**Data to examine**
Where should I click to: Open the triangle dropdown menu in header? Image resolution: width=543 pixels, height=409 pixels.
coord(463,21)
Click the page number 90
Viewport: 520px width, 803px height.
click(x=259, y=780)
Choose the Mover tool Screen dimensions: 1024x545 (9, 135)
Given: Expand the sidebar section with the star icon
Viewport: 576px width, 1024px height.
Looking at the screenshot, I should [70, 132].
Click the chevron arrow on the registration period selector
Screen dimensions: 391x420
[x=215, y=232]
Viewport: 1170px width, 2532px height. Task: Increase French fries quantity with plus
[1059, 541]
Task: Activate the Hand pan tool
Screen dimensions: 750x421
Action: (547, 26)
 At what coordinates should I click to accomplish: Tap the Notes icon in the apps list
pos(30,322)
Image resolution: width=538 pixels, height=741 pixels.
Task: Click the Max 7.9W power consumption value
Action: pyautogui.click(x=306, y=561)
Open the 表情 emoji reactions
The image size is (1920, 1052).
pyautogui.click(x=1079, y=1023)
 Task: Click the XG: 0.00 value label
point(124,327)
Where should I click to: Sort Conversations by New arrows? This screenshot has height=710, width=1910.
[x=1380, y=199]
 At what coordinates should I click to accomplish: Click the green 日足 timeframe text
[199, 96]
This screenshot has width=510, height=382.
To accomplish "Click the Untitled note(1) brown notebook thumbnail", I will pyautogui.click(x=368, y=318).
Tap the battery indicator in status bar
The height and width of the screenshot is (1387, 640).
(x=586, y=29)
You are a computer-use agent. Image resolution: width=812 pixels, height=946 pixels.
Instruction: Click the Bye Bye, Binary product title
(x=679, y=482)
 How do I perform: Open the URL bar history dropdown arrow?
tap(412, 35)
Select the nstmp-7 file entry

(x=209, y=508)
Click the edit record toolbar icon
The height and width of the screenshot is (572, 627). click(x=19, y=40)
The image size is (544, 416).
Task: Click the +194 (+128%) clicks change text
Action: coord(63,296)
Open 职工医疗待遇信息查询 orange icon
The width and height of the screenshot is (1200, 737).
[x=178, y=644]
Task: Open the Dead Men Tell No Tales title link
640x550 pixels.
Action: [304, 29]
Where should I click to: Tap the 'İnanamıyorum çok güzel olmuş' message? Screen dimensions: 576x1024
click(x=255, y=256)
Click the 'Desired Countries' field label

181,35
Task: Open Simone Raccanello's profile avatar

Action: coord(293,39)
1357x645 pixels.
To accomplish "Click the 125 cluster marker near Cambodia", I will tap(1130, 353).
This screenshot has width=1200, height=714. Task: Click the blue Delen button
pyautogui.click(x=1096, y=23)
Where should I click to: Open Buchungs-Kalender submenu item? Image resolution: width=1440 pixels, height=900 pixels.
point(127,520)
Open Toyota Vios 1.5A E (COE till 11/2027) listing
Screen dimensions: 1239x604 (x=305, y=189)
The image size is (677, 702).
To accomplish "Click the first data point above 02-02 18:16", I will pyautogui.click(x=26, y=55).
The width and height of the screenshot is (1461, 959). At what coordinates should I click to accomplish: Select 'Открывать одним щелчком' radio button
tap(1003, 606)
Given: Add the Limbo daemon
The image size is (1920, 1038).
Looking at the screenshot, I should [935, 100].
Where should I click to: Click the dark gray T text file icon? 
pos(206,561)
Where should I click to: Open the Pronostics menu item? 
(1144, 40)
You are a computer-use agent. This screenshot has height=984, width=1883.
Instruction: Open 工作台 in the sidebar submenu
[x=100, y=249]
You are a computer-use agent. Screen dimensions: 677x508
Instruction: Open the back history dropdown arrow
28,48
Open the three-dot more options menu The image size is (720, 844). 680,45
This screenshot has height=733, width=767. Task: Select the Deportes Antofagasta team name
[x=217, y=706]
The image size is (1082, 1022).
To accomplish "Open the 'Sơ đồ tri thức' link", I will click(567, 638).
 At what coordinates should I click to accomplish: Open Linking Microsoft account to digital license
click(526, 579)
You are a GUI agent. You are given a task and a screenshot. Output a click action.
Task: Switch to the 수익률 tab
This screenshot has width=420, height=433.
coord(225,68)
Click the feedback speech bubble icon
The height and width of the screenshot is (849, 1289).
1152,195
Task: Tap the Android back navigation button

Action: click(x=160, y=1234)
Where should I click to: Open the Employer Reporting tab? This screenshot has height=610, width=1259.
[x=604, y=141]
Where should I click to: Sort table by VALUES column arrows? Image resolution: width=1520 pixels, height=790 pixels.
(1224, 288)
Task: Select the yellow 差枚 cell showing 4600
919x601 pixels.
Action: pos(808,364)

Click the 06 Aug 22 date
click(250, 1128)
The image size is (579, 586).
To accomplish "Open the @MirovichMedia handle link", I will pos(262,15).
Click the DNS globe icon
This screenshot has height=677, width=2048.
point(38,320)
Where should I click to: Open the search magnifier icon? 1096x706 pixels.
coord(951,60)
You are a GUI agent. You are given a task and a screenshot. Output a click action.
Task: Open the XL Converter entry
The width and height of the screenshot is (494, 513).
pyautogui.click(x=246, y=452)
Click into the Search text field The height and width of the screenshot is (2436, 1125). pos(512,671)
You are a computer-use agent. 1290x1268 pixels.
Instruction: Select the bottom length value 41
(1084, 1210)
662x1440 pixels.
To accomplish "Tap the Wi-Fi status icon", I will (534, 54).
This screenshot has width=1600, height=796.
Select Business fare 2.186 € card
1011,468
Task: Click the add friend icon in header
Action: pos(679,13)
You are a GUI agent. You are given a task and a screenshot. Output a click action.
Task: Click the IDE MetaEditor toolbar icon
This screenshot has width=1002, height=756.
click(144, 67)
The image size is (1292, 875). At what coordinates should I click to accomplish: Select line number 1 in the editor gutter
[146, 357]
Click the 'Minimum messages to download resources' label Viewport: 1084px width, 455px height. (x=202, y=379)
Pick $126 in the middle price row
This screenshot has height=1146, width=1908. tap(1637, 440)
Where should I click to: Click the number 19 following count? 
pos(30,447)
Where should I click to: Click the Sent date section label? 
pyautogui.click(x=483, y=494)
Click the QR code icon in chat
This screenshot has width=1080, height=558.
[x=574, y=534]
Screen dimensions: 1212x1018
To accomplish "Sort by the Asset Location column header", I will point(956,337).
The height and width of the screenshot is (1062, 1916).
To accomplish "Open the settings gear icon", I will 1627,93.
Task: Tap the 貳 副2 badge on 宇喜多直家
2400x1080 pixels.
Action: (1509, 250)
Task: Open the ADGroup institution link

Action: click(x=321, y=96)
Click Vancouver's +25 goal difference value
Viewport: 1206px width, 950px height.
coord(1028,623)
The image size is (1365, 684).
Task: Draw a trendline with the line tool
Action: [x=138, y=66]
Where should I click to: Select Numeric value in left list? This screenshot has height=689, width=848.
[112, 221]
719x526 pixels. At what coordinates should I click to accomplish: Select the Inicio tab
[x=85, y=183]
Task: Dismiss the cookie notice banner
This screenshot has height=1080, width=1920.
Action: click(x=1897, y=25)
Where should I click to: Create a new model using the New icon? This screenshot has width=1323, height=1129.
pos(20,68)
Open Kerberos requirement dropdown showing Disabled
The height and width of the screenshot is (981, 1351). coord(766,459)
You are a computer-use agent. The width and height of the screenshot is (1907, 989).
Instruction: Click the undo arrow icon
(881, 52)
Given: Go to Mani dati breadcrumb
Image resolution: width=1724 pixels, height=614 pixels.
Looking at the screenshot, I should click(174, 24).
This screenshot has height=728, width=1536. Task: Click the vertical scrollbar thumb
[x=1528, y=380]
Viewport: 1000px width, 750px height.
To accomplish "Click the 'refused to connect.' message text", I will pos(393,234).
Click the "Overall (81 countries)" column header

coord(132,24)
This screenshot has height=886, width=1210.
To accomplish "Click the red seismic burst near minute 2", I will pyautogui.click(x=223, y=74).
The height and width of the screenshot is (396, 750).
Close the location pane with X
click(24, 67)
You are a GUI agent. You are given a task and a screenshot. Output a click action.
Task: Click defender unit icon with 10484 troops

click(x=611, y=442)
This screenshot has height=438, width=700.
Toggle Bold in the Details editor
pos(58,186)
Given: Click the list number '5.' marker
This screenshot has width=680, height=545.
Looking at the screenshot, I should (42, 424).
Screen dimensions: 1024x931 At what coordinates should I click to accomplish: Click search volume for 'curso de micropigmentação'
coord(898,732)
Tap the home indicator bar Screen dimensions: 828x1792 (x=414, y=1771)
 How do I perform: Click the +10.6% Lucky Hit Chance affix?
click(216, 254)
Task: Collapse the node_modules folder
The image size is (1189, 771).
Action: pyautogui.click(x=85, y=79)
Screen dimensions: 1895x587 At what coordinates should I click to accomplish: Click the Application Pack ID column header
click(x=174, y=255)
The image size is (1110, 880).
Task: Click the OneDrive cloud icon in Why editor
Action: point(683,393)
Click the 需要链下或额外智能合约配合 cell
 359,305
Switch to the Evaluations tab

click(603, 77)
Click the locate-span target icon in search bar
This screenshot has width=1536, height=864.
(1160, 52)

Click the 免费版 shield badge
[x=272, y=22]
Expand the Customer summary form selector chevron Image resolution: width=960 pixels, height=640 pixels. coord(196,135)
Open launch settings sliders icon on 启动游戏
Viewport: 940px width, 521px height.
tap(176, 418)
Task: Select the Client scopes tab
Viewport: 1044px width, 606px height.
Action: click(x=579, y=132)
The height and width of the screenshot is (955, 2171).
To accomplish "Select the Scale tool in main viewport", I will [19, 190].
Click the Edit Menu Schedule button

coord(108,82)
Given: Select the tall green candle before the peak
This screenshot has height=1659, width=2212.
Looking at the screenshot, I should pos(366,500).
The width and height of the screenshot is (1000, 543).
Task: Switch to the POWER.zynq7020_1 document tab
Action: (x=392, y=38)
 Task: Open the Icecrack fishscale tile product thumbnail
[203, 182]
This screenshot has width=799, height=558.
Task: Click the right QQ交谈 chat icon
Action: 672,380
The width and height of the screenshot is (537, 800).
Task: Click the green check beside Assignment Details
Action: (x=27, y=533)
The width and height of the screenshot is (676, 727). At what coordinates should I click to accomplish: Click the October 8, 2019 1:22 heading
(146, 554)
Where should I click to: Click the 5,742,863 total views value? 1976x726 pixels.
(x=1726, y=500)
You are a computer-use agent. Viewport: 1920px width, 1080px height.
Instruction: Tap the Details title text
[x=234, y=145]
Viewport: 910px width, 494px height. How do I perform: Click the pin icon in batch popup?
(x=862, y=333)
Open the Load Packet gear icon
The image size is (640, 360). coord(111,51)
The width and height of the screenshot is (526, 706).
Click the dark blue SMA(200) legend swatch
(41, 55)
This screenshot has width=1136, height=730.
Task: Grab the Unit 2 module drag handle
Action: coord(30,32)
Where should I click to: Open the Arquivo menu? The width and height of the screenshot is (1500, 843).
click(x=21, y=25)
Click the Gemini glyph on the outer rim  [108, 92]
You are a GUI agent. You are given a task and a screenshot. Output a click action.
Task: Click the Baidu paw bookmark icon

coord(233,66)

**What is being asked**
Whenever the word "marker" occurs in a line of the records, that line counts toward the total; state the total only.

**Exercise answer**
2